In a three-page document passed to the French government, the Japanese carmaker calls for deep changes to the 16-year-old alliance, giving the companies equal weight in joint decisions and “better balanced” cross-shareholdings of 25-35 per cent, government and company sources said.
Renault currently holds 43.4 per cent of Nissan and the casting vote in their Dutch-registered Renault-Nissan BV management structure. Nissan in turn owns a non-voting 15 per cent of Renault.
The Nissan demands are a response by 61-year-old Ghosn, CEO of both carmakers, to a surprise April move in which Economy Minister Emmanuel Macron raised France’s Renault stake from 15 to 19.7 per cent.

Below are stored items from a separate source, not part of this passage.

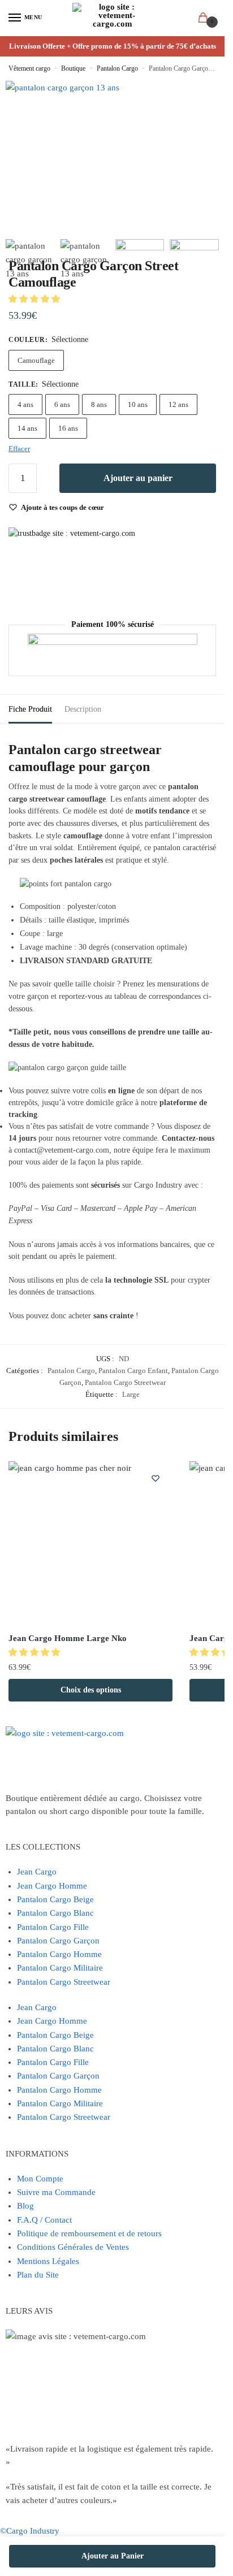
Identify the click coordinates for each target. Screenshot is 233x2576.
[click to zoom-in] (62, 137)
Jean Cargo (37, 1871)
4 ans (25, 404)
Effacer (19, 448)
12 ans (178, 404)
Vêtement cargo (29, 68)
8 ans (99, 404)
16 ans (68, 428)
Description (82, 709)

The stake increase, described as temporary, allowed the government to force a permanent doubling of its voting rights through the company’s shareholder meeting by blocking Ghosn’s proposed opt-out from a new law entering force next year.
A retaliatory plan to hand more power to Nissan – by restoring its voting rights in Renault to counter the government’s increased clout – already has the Renault board’s support.
Under French and Japanese law, the proposed cross-shareholdings would allow Nissan to vote as Renault’s biggest shareholder while depriving the French carmaker of any reciprocal say at Nissan meetings.
That amounts to a “reversal of the balance of power within the alliance to the detriment of Renault”, according to a French government source.
France is determined to maintain influence over Renault-Nissan and would support a full merger “only if the state remains the biggest shareholder”, in the words of one official.